How much influence Theresa May will have in any such partnership is open to question, of course. Both sides seem to have added the word “very” to the hackneyed old term for this long-established “special relationship.”
But what that means when trade relationships are being torn down rather than going up is open to question. Yes, new relationships will be established. But can the UK become the new Mexico? No, wages are too high. Can it become the new Canada? No, there already is a Canada.
What can it do then? It can act as a bridge for American interests into a broadly hostile Europe. Suddenly Boris Johnson’s allusions to World War Two don’t seem quite so out of the bounds of good taste.
This time though, Europe doesn’t want to be liberated. To be sure it’s grateful for the US nuclear umbrella, but if Trump ends up cozying up to Russia, as he’s shown every sign of doing, then the Europeans will have very little to be thankful for. They have little enough already.
It was US cops that caught them cheating on emissions. It was US cops that busted FIFA corruption wide open. It’s US cops and regulators that are doing the most to crack down on malpractice in European and global banking, in spite of heavy-handed and largely ineffectual EU regulations.
And the likely US disengagement from the Transatlantic Trade and Investment Partnership (TTIP) will unsettle European policy wonks who have run the most sophisticated economic models known to science and attempted to implement their findings with a view to maximum global wealth creation.
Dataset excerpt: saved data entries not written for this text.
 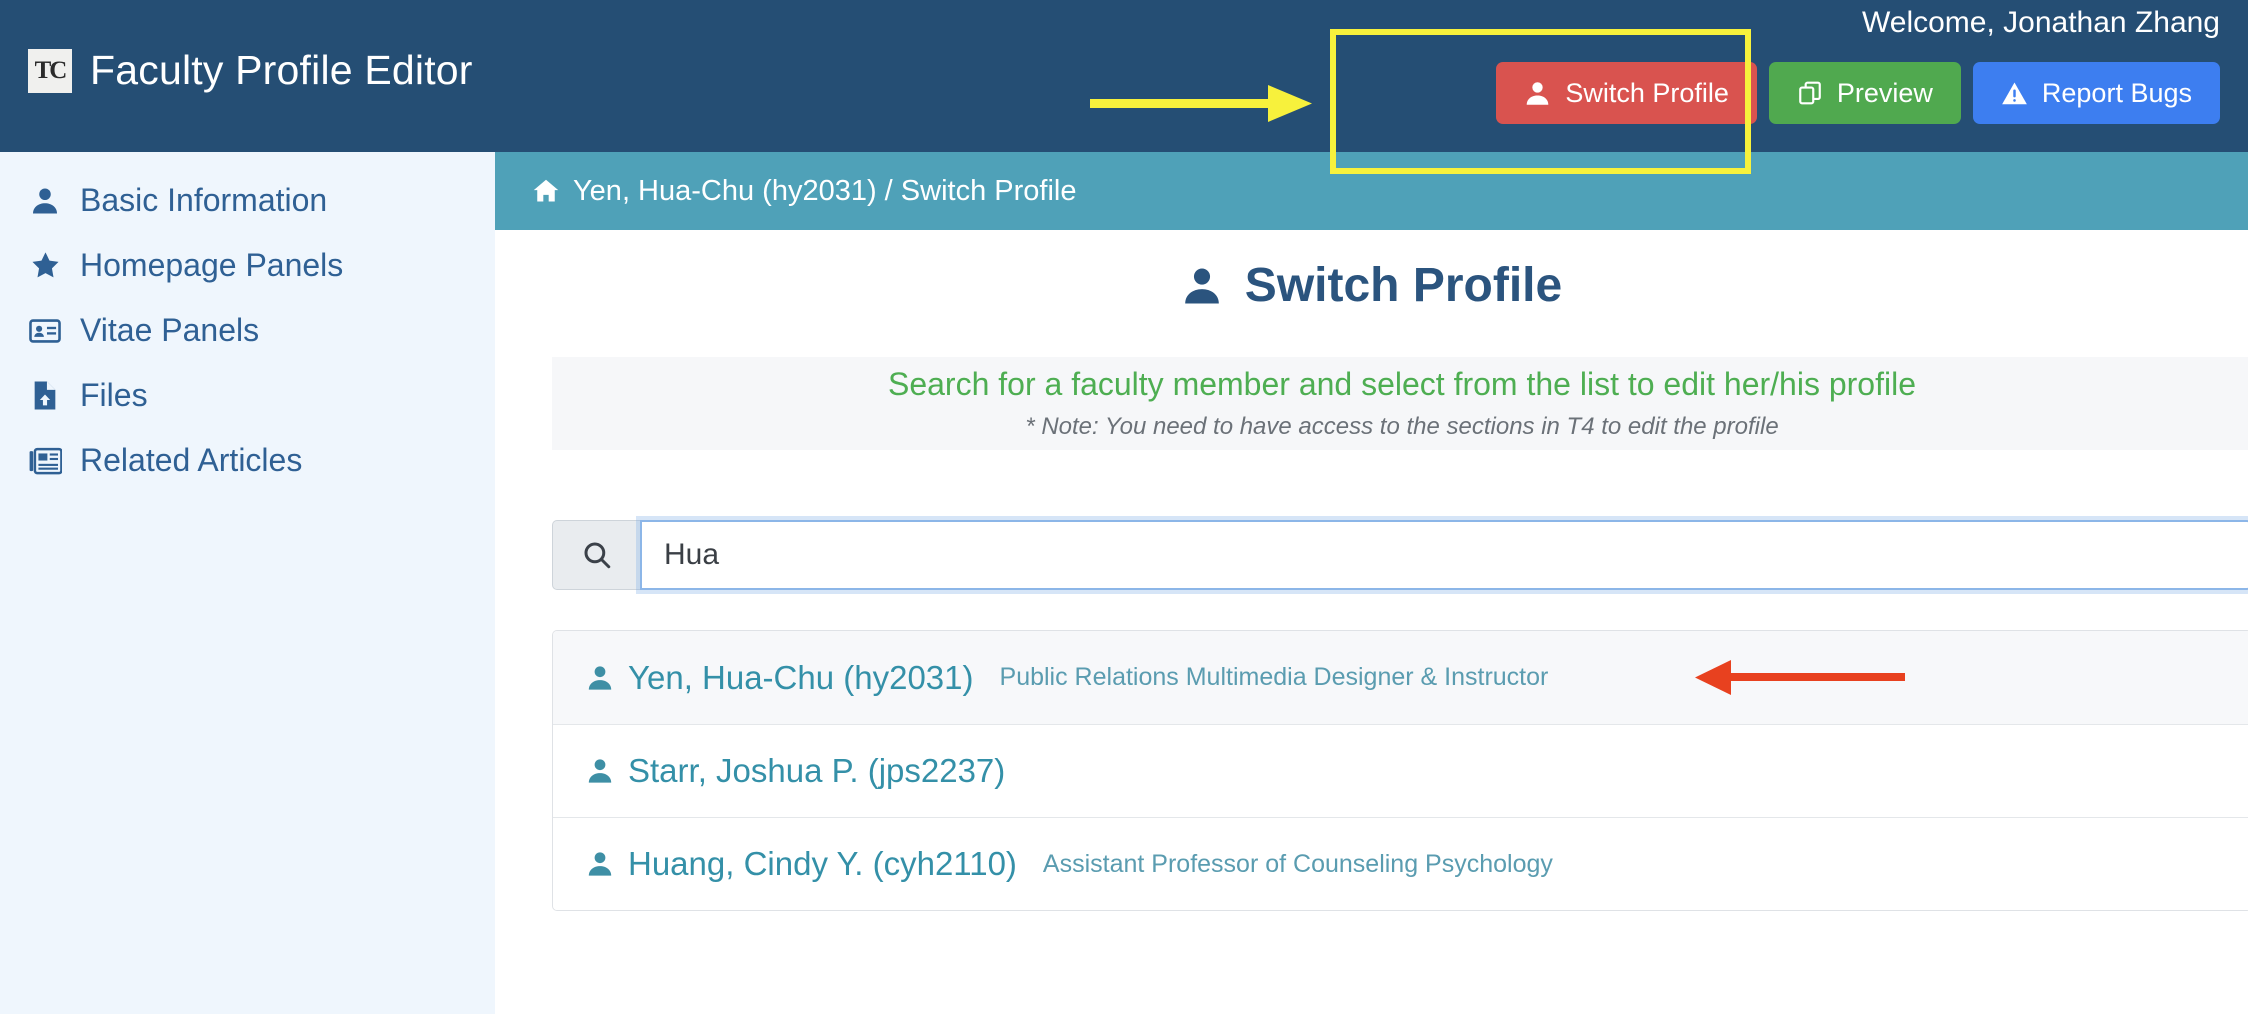 I want to click on switch-profile-label: Switch Profile, so click(x=1647, y=92).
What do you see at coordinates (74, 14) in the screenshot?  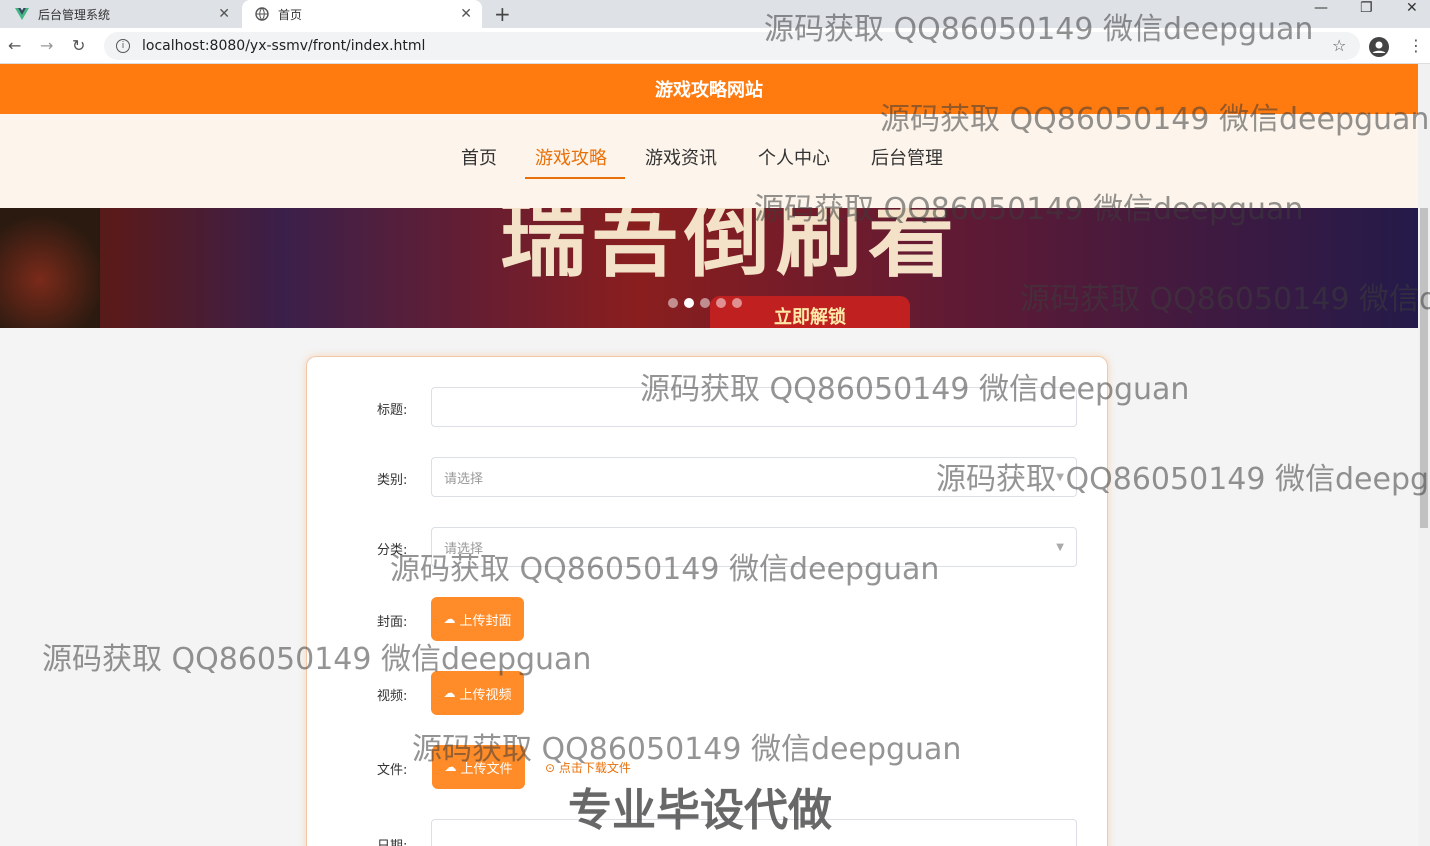 I see `tab-title: 后台管理系统` at bounding box center [74, 14].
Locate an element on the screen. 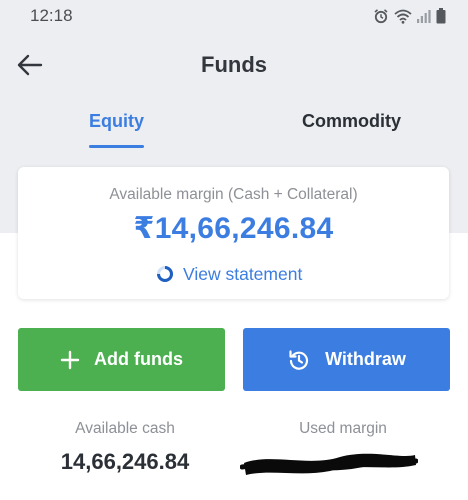 The height and width of the screenshot is (500, 468). add-funds-button: Add funds is located at coordinates (122, 360).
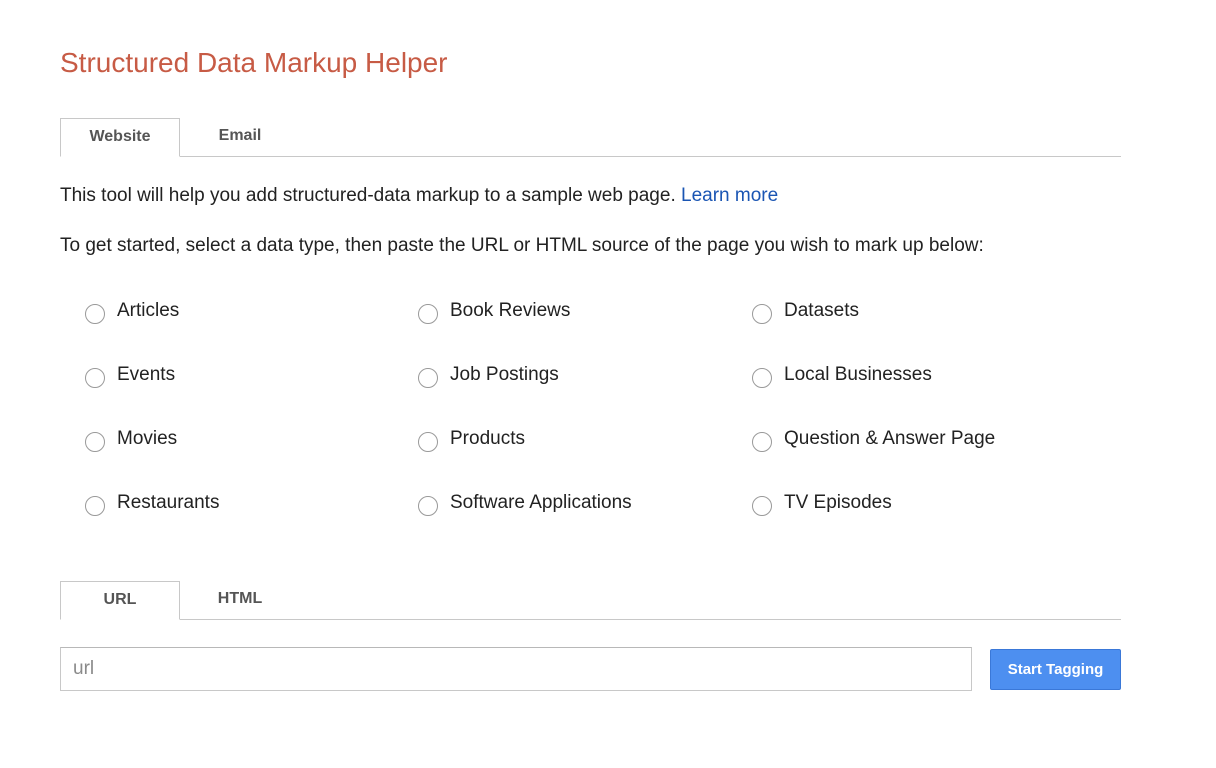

This is not enough for Trump. What he wants is maximum American wealth creation, not maximum global wealth creation, and in this he does at least have a soulmate of sorts in Theresa May.
She carries the torch of the Brexiteers with her to the US, and the demands of workers in England’s industrial northeast to be given a say in who does and who does not get wealth created for them by high level policy decisions.
So as TTIP bore no relevance to out-of-work steel workers in Sheffield, nor did it bear any relevance to out-of-work car workers in Detroit. It may have been put together by high-level economic whizzkids, but it was not voted for by crucial electoral constituents.
The same is true of the Trans Pacific Partnership (TTP) which has already gone, although to be fair that one was already dead on the floor of Congress.
But one way or another, what we are witnessing is a new approach to trade and economics from the Anglo Saxon countries. Critics and the Chinese may point to this new approach as a sign of weakness. Trump supporters see it as a prelude to making America “great” again.
That’s a clear divergence of narrative, and while the two narratives are battling it out across the airwaves, internet and on the trading screens of global markets, we are likely to witness a sustained period of volatility in the valuations of all sorts of assets.
And he’s not the only one saying that. Fitch argued this morning that the demise of the TTP and the rise of US protectionism has become a credible “downside risk” to the Asia Pacific region.
And this is the region which looks set to be pivotal in world affairs over the coming century. Not surprising then that while the major miners showed strength early in the week, they gave up gains later on with even more gusto. There is some strength in this market, but it is not yet strength in depth.
And how long it will last is very much up in the air.